EXCERPT
↓↓↓
Tag Archives: gift giving

Estonian Housewarming Gift

Context: The folklore was collected on a scheduled Zoom meeting in which I interviewed two native Estonians who immigrated to the United States and are close friends.

Background: The informant is a 51 year-old Estonian immigrant who lives in Los Angeles. She continues to participate in Estonian traditions and is a part of the “Estonian House” which is an Estonian community that resides in LA.

Main Piece:

Informant: “When you go to visit that person in their new home you’re always bring salt and bread, always. You always bring salt and bread, its called soolaleiba pidu (salt bread party) that’s like house warming party. You bring salt and bread only when going to someone’s house for the first time, a new house.”

Collector: “Do you eat the salt with the bread or…?”
↑↑↑
TASKS
[1] In the Estonian housewarming gift entry, swap "Zoom meeting" for "video call" and write out everything from "Context: The folklore" down to "are close friends." with that change.
[2] Answer these questions from the Estonian housewarming gift entry:
(a) How old is the informant?
(b) In which city does the informant live?
(c) What is the Estonian name given for the salt and bread party?
[3] Please write what comes next in the Estonian housewarming gift entry, picking up after its final line.

Stored items
↓↓↓
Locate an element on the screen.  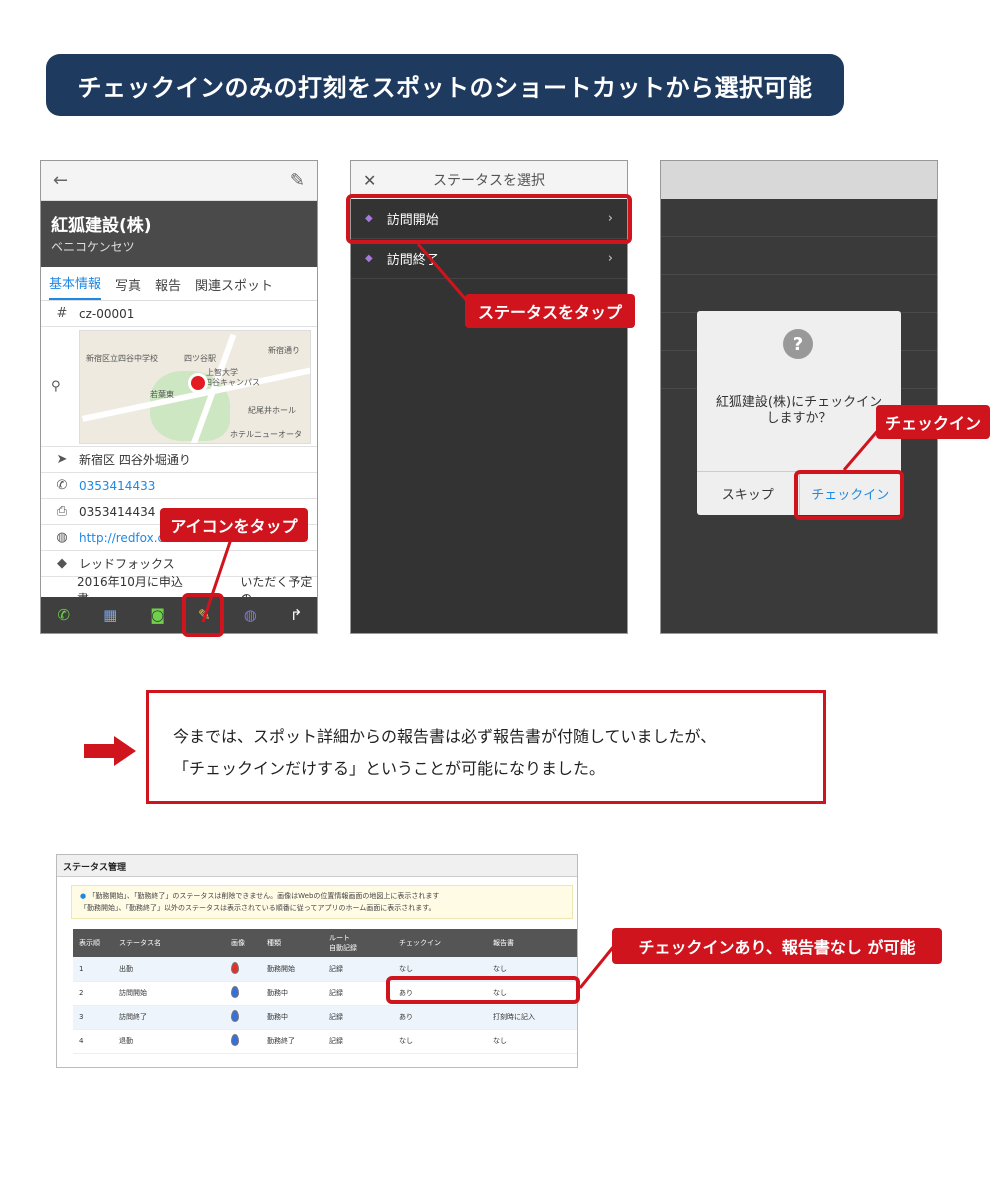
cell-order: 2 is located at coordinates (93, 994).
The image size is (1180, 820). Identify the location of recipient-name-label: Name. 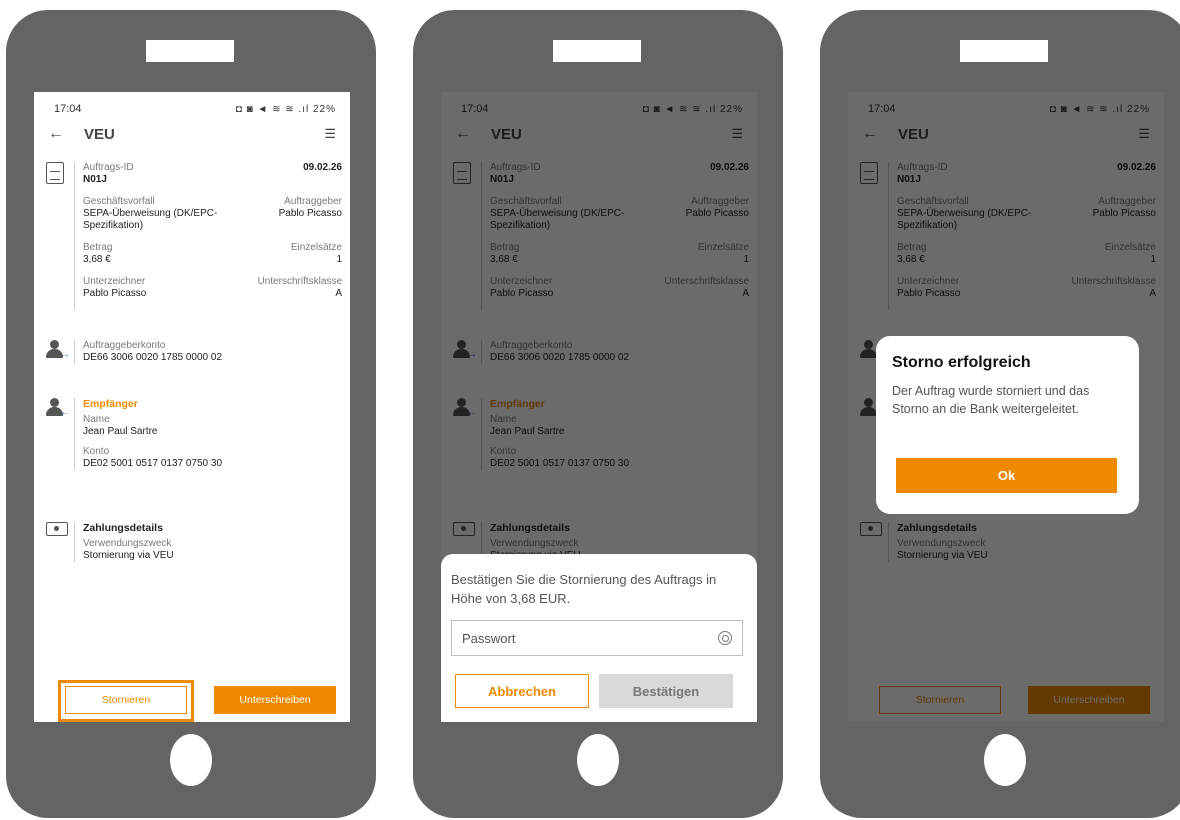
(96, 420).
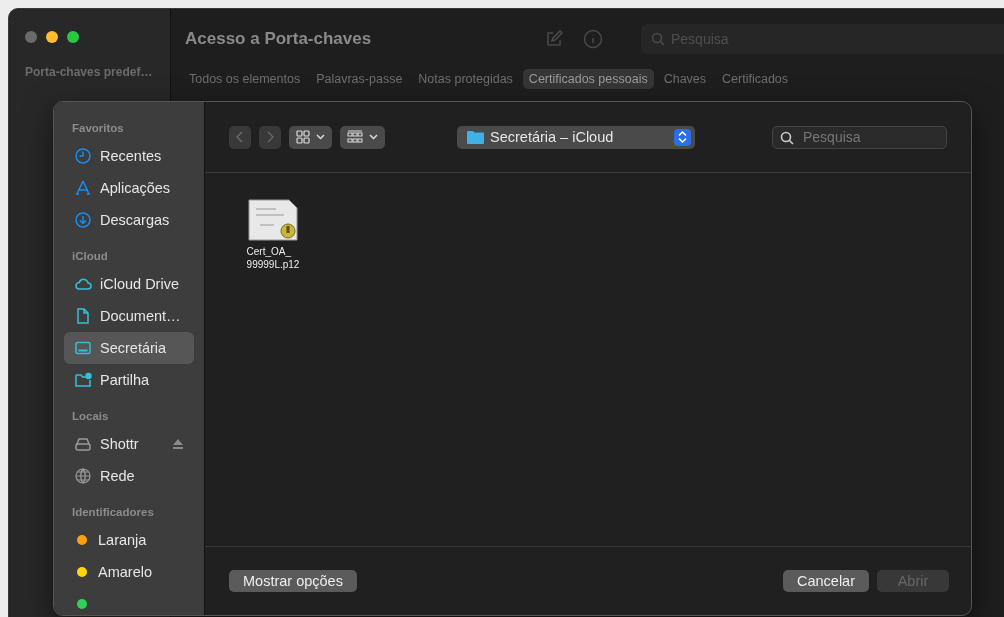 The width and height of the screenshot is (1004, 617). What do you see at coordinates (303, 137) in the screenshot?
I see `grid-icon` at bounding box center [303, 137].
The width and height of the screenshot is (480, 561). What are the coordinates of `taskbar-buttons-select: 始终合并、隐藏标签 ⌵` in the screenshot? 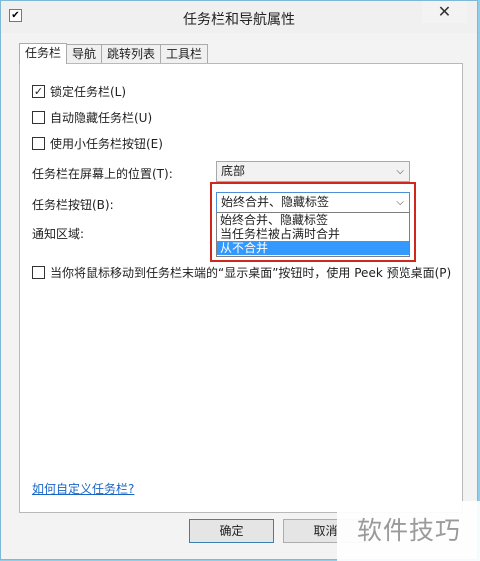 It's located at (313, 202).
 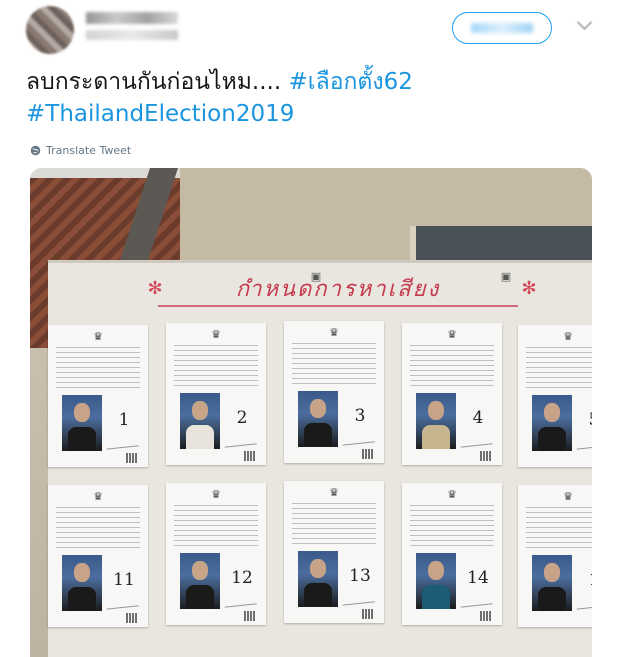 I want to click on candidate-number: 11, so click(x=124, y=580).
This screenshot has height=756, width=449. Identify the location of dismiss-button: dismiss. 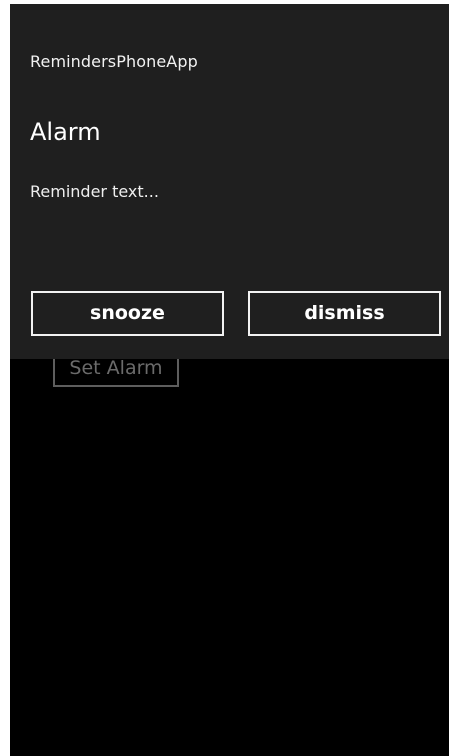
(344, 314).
↑↑↑
RESULTS BY TASK
[1]
Context: The folklore was collected on a scheduled video call in which I interviewed two native Estonians who immigrated to the United States and are close friends.

[2]
(a) 51 years old
(b) Los Angeles
(c) Soolaleiba pidu

[3]
Informant: “No, no, no. You just bring it. You can either just take, like regular, like you know, this kosher salt from the shelf or nice salt mill or whatever, but in old times, people they bake like special bread where in the middle there is little hole where you put the salt. You know it’s like such a tradition. But otherwise, yeah, you just take any like salt, because you know, in a house you always need salt and bread. It came like from the old times like, you know, they believed that then the hunger will never come to the House and you can make flavorful food. Because, if you have salt, then you have flavor for food. The bread represents plentiful food for the future. Especially, like, my grandma lived in the Leningrad Seige, so, you know, they lived in hunger for three years so I remember it wasn’t accepted that we wasted food, it was like such a treasure.”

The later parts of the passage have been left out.